Random Black – Eine Suche nach Bedeutung und Emanzipation in der Deus Gallery

Random Black – A Search For Meaning and Emancipation at the Deus Gallery

Kunst liegt uns im Blut. Sie ist diese willkommene Meeresbrise an einem heißen Sommertag. Oft fegt sie den Raum frei von unerwünschtem Ballast – ob es der tägliche Trott ist, der dich runterzieht, allzu aufdringliche Menschen oder einfach der Druck des Lebens. Die Deus Gallery ist unser Ventil; sie gibt uns den perfekten Anlass, diese Dämonen Monat für Monat auszutreiben.

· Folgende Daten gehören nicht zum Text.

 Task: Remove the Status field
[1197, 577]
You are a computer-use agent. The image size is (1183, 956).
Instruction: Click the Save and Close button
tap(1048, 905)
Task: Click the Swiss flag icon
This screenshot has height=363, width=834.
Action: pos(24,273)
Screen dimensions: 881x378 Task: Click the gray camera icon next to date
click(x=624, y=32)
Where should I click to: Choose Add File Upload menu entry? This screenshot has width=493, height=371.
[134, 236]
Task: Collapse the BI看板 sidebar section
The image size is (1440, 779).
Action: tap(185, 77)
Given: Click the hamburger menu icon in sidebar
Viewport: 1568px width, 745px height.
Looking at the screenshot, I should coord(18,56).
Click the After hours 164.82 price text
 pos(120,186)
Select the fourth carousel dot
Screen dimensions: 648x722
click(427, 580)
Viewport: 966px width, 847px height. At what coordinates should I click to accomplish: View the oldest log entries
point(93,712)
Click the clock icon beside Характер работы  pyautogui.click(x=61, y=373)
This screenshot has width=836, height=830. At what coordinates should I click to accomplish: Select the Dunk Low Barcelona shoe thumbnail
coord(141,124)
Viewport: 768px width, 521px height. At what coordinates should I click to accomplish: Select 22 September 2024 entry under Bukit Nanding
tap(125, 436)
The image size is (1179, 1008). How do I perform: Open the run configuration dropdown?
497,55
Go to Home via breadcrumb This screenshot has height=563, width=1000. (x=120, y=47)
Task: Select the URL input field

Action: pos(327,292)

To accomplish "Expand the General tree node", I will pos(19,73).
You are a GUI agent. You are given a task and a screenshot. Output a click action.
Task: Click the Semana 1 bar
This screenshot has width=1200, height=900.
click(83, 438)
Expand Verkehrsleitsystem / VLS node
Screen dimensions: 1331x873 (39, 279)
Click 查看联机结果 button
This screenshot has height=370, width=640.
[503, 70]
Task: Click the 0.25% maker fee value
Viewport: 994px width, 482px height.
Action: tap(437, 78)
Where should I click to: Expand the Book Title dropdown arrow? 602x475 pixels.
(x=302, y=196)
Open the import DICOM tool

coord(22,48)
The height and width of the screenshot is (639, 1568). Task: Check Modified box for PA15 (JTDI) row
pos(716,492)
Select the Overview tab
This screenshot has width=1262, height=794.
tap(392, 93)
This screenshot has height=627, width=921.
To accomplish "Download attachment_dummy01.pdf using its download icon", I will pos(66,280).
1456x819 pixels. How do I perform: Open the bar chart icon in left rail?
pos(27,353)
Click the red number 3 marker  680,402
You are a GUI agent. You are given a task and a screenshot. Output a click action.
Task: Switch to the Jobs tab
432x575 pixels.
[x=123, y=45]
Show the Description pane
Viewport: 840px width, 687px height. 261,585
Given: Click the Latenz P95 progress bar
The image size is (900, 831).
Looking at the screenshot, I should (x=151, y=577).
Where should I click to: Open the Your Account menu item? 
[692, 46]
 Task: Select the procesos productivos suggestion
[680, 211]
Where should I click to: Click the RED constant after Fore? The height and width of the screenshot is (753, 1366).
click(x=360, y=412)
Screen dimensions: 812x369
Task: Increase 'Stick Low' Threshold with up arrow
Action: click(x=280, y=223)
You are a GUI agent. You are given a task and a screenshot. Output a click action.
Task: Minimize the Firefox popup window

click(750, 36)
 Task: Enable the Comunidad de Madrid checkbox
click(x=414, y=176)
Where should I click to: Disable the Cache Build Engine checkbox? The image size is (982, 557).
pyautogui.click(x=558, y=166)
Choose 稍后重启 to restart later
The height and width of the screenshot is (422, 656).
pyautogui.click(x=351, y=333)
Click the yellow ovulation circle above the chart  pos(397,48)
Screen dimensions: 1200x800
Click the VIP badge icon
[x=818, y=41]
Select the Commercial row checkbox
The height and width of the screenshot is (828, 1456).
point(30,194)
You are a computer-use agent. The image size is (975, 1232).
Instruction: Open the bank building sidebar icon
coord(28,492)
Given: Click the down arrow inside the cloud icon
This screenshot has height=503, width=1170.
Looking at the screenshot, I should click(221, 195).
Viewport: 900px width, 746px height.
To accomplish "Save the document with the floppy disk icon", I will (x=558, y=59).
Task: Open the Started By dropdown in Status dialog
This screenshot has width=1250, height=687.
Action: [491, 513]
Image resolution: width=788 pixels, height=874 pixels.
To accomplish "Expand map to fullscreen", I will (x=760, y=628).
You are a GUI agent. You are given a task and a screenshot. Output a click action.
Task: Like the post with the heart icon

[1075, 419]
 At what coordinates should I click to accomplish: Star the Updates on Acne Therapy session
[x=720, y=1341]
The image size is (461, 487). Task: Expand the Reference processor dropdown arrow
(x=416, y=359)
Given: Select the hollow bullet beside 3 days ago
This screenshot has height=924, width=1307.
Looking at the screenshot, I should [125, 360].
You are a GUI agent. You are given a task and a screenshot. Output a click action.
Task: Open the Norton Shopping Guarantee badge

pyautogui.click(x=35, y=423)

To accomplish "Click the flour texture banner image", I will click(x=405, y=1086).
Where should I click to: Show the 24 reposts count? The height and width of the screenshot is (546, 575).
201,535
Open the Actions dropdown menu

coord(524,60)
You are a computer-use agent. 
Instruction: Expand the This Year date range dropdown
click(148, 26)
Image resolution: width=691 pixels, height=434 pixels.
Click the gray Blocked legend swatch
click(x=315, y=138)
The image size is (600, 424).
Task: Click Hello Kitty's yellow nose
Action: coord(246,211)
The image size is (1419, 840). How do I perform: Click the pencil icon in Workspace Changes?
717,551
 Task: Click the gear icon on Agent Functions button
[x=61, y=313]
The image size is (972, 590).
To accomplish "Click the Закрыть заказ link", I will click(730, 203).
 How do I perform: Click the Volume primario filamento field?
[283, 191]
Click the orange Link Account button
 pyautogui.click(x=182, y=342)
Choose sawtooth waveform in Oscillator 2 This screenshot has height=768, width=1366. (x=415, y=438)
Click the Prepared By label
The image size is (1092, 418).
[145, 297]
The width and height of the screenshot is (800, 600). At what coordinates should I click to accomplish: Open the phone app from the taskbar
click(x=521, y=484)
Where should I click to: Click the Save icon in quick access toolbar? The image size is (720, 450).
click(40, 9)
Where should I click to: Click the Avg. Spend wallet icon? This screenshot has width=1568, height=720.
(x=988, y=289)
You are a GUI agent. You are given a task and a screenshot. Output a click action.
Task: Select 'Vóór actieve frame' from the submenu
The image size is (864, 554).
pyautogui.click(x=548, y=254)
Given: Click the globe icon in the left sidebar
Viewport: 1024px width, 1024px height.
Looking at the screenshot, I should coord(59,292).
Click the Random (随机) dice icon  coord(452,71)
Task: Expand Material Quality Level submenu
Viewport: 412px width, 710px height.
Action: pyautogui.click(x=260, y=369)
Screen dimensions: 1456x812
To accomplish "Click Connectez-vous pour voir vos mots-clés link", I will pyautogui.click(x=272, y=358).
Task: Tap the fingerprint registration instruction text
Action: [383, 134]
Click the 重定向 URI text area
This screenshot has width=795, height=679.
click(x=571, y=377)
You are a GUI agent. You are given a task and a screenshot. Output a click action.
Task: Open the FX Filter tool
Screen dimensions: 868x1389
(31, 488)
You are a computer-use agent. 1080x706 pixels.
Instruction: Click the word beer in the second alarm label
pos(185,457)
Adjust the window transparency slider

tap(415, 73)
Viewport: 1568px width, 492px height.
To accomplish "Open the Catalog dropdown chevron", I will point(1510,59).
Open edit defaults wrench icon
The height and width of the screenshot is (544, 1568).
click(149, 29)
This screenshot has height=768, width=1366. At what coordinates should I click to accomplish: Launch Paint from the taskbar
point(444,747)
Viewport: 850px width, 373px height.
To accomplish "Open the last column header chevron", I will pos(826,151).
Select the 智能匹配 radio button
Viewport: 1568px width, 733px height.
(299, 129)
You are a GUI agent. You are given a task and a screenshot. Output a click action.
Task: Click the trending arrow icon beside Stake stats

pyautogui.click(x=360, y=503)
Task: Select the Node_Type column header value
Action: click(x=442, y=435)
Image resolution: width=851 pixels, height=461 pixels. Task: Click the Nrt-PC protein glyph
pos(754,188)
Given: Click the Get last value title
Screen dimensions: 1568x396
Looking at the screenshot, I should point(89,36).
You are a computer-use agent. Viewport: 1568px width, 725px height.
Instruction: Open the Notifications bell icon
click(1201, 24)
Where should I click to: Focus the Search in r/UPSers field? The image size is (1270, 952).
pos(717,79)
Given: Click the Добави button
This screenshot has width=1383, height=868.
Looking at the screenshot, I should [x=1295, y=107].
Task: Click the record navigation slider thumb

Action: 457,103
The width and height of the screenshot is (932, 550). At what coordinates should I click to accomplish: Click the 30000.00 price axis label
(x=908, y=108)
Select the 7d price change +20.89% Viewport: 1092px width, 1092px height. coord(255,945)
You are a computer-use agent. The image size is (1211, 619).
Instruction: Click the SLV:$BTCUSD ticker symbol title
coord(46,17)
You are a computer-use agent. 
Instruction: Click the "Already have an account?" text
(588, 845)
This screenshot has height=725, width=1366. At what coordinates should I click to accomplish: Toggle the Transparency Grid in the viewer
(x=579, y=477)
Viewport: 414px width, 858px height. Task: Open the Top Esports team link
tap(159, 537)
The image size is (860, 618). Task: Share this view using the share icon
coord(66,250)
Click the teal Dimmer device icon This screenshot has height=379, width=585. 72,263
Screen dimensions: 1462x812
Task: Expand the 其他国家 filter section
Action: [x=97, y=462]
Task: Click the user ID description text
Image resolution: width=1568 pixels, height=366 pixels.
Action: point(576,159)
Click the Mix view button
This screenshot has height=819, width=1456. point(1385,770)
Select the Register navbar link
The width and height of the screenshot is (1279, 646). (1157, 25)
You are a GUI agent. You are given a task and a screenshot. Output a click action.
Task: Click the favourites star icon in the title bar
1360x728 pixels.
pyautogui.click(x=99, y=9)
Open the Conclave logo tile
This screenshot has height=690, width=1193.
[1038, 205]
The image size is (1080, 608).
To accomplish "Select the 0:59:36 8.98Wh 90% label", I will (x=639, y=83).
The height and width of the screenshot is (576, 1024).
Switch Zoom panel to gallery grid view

Wir hatten I Made Surya Subratha, einen jungen, progressiven balinesischen Künstler, schon getroffen, bevor sprichwörtlich alles den Bach runterging. Ein klassisch ausgebildeter Künstler, der mit seiner Arbeit ständig neue Wege auslotet und erforscht – in seinen Ideen ebenso wie in den Medien und Techniken, die er nutzt und einbindet.

Random Black ist eine Ausstellung, die Suryas Überzeugung feiert, dass in jeder Ecke des Lebens wichtige und unerwartete Dinge zu finden sind. Doch um sie wahrzunehmen und zu verstehen, müssen wir oft unsere Sicht auf die Welt verändern. Besonders in diesen Tagen, die so voller Fragen sind.

Auf den ersten Blick mag die Bedeutung eines Kunstwerks nicht sofort klar sein – aber muss sie das wirklich? Genau diese wunderbare Eigenart finden wir in fast jeder Form von Kunst: Stellt sie Fragen, gibt sie uns Raum zum Nachdenken oder lässt sie uns ganz bewusst ratlos zurück?

Zur Eröffnung von Surya kamen Besucher aus allen Ecken. Einheimische und Expats schlenderten ein und aus. Manche waren da, um die im Werk verborgene Botschaft des Künstlers zu finden, andere interessierten sich mehr dafür, ihre eigene zu entdecken. Und dann gibt es immer noch diese andere Gruppe: die, die kommen, um den freien Ausschank zu probieren und über Kunst und andere esoterische Dinge zu sprechen, die sie auf einer kühlen Brise emporheben und aus ihrem Alltag davontragen.

Random Black läuft in der Deus Gallery in Canggu, Bali, bis zum 12. Dezember.